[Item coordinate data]

'''

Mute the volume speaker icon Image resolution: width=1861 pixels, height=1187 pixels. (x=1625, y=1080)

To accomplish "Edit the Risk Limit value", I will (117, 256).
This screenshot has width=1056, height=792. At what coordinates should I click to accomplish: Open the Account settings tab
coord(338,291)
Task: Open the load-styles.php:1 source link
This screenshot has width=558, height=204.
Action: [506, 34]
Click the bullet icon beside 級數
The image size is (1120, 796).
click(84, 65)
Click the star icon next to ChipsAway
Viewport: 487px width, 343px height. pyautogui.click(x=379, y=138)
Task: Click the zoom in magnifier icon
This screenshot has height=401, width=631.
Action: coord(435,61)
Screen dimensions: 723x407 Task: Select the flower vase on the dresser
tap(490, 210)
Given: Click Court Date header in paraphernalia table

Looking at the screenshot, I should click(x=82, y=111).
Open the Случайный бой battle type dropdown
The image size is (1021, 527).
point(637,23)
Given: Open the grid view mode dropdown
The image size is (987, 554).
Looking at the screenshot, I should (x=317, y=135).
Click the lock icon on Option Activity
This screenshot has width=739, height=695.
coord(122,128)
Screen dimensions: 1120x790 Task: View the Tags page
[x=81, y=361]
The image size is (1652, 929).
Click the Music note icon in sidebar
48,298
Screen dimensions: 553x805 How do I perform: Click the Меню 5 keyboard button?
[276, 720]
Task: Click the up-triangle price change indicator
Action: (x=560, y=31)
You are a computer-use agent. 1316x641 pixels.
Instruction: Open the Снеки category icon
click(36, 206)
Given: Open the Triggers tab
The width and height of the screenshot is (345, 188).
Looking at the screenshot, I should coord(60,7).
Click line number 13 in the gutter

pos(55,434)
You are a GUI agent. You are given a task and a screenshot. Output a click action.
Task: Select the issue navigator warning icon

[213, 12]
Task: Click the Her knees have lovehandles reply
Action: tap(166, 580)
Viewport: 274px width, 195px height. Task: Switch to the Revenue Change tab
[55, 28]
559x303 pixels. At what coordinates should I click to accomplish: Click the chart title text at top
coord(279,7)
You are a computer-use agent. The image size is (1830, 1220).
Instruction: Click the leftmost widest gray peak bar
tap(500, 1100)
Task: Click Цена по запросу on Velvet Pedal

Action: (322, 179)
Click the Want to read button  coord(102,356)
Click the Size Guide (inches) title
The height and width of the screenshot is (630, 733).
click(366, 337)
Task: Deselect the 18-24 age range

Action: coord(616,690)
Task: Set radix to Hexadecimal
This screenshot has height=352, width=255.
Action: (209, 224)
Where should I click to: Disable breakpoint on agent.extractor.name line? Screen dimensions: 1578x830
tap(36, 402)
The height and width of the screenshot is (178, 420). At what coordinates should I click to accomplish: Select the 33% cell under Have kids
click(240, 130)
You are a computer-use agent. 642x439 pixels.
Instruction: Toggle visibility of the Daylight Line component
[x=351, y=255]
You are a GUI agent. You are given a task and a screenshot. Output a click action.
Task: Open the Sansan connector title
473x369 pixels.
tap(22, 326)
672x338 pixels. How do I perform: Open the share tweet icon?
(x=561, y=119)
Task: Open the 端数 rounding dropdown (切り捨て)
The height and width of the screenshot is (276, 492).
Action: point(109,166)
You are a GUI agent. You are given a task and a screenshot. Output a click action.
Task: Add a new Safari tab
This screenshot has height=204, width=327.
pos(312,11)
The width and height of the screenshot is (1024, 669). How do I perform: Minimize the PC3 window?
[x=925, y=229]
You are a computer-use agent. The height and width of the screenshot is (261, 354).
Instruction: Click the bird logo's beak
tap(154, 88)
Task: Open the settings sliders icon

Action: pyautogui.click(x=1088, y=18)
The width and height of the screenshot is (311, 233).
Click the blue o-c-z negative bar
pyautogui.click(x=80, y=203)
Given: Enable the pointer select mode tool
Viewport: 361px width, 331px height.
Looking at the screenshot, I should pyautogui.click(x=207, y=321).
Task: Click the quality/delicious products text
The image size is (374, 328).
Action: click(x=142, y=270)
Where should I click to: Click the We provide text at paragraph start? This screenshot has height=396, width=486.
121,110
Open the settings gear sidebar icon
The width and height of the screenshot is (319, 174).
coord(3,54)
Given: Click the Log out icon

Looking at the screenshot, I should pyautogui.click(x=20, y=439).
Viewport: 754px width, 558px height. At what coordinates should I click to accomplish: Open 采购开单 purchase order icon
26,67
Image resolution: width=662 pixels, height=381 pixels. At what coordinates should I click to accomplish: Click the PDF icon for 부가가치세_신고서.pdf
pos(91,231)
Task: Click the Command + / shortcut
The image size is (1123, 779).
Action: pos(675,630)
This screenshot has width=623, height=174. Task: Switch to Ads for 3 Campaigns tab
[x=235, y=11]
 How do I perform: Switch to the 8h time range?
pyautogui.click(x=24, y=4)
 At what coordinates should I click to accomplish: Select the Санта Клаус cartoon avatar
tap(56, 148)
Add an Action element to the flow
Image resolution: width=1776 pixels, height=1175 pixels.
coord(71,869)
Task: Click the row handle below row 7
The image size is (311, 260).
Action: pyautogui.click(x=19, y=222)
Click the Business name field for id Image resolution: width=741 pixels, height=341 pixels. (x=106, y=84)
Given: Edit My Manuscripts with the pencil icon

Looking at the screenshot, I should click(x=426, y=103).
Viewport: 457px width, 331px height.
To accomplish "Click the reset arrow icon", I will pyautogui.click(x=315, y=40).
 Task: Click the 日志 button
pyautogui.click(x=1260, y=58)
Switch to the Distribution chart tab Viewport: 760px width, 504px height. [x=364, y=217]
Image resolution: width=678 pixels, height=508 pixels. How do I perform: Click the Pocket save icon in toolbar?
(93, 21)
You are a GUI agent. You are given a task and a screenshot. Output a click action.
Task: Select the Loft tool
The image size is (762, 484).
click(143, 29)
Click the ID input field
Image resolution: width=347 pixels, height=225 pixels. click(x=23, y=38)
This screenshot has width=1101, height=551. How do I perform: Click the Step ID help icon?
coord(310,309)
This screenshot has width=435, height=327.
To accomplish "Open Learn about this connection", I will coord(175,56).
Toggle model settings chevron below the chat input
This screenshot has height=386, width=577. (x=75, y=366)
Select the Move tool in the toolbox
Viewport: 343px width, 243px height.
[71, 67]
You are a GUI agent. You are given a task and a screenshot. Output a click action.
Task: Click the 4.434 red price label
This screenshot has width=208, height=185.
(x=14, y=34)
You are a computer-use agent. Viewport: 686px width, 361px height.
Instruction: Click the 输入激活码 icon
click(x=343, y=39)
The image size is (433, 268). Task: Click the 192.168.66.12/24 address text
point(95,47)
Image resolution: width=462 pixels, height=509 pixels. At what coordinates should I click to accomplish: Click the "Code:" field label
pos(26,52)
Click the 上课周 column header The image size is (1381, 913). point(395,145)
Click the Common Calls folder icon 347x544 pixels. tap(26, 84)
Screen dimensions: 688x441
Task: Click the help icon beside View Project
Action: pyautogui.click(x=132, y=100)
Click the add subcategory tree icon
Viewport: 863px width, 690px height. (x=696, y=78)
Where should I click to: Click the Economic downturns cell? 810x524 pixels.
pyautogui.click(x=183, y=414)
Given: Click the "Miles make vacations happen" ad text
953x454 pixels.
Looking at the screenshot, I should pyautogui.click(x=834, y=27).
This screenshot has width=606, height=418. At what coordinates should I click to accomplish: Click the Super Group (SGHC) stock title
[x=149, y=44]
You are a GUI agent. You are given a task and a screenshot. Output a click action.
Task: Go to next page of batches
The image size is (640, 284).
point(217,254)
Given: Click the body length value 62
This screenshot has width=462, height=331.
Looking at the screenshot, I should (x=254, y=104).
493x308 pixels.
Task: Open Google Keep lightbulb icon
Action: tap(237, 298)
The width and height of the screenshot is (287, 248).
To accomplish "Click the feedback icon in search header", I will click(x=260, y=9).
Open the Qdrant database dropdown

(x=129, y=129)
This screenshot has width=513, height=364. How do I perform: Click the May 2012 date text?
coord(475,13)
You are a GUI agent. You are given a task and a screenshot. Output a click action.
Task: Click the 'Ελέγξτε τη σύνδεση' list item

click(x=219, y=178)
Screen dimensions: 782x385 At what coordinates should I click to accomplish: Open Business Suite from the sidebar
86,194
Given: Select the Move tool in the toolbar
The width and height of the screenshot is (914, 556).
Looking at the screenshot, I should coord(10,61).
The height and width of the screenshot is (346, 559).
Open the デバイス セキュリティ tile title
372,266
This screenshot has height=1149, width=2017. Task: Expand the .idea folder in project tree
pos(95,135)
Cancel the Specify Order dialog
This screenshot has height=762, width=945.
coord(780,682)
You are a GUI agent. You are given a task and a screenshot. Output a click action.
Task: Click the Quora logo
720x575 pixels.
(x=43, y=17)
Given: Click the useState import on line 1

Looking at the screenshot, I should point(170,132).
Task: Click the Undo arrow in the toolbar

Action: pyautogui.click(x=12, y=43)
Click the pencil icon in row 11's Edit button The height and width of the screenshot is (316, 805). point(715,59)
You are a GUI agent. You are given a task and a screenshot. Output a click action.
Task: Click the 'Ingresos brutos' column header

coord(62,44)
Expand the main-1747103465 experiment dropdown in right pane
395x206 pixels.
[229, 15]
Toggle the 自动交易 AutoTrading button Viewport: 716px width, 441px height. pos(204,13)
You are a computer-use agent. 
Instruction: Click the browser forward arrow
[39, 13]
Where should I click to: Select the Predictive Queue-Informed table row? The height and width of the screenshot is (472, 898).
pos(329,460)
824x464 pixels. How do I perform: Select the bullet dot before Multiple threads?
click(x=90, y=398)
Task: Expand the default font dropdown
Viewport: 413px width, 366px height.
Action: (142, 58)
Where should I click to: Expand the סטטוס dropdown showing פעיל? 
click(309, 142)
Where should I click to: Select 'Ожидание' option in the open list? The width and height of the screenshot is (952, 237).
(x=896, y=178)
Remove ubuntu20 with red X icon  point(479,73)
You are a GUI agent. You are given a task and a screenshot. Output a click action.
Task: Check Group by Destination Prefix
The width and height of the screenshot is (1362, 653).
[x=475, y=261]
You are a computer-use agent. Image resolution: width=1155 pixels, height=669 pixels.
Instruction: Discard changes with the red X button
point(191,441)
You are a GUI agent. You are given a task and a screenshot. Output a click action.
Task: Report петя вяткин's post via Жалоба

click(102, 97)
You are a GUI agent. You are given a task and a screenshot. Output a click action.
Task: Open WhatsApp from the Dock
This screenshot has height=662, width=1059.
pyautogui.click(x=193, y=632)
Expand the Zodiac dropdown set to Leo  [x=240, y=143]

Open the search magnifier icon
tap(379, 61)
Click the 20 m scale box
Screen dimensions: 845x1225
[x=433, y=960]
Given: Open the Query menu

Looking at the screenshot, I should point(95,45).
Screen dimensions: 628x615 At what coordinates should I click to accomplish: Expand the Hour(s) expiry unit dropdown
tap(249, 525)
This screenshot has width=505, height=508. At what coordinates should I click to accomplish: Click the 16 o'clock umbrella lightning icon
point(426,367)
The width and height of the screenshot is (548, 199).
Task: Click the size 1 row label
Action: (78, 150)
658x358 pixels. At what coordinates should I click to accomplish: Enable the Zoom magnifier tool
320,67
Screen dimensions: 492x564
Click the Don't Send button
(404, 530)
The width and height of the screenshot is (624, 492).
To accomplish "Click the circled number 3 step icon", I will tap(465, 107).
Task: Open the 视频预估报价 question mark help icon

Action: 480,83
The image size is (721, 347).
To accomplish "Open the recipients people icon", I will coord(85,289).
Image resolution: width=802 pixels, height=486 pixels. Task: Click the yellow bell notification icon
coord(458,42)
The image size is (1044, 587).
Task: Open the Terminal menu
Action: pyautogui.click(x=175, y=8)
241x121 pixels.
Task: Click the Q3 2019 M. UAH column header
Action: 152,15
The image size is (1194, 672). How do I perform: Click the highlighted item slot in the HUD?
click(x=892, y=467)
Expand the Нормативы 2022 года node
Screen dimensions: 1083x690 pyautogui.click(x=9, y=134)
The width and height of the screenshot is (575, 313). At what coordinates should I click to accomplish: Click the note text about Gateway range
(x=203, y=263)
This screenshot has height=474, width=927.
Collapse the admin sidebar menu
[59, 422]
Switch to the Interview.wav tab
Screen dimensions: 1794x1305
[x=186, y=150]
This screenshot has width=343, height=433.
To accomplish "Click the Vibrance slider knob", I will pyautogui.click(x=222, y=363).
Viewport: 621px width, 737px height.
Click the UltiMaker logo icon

'''

Copy the lines above word for word, from the line containing "The width and height of the screenshot is (287, 248)." through the line containing "coord(475,13)".

▶ [FINISHED ANSWER]
The width and height of the screenshot is (287, 248).
To accomplish "Click the feedback icon in search header", I will click(x=260, y=9).
Open the Qdrant database dropdown

(x=129, y=129)
This screenshot has width=513, height=364. How do I perform: Click the May 2012 date text?
coord(475,13)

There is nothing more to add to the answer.